Cerium nanoparticles synthesized using aqueous extract of Centella asiatica: Characterization, determination of free radical scavenging activity and evaluation of efficacy against cardiomyoblast hypertrophy

Abstract

Cerium nanoparticles (CeNPs) are used in biomedical applications due to their autocatalytic properties. Even though their use in the management of neurodegenerative diseases, diabetes, etc. has been reported, their role in cardiovascular disease management remains largely unexploited. Moreover, conventional procedures for synthesizing metal nanoparticles are non- environmentally friendly and require high-priced chemicals.

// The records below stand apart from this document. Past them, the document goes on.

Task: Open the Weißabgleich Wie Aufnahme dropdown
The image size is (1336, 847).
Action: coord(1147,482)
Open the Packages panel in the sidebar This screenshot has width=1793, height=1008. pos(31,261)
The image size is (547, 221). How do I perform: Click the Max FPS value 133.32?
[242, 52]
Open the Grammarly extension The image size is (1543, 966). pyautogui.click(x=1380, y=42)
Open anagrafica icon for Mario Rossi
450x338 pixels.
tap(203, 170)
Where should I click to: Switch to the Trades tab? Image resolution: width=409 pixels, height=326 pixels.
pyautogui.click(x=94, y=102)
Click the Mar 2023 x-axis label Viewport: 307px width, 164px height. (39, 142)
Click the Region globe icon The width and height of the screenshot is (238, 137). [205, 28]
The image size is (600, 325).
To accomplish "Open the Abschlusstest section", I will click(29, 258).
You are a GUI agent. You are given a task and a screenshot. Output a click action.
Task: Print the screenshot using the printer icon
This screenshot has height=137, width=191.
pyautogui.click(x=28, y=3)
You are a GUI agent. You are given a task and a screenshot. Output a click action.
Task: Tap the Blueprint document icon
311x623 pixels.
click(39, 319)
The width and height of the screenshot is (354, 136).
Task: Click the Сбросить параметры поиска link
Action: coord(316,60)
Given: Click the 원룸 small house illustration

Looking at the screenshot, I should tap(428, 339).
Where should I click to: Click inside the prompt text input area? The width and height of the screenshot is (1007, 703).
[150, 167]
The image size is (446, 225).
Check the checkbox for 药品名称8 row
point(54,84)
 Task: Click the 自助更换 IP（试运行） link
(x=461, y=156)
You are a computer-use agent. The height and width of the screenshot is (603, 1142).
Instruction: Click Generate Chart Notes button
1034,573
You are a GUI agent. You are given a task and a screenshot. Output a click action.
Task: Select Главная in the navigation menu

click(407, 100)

Therefore, there is a need for eco friendly and cost effective “green technologies” for CeNP synthesis. This study is the first of its kind to green synthesize, characterize, and evaluate the efficacy of CeNPs against cardiomyoblast hypertrophy. CeNPs were synthesized using 1 : 5 volume ratios of Centella asiatica aqueous extract and an aqueous solution of cerium ammonium nitrate, and were characterized by various methods such as UV-visible spectroscopy, DLS, SEM and HRTEM, EDX, etc. The particles were demonstrated to be spherical and monodispersed with 8 nm diameter. Zeta potential was found to be negative. Superoxide and hydroxyl radical scavenging activities of CeNPs were found to be higher when compared to bulk cerium and the extract. H9c2 rat cardiomyoblasts were used for cell line studies. Flow cytometry and fluorescence imaging were employed for the cell line experiments. High cellular uptake and viability were revealed for CeNPs when compared to macro counterparts. Intracellular superoxide anion generation was less on incubation with higher concentrations of CeNPs. Moreover, preliminary results provided an insight into the potential of CeNPs in attenuating isoproterenol-stimulated cardiomyoblast hypertrophy and has been linked to the inhibition of intracellular calcium overload and reactive oxygen species.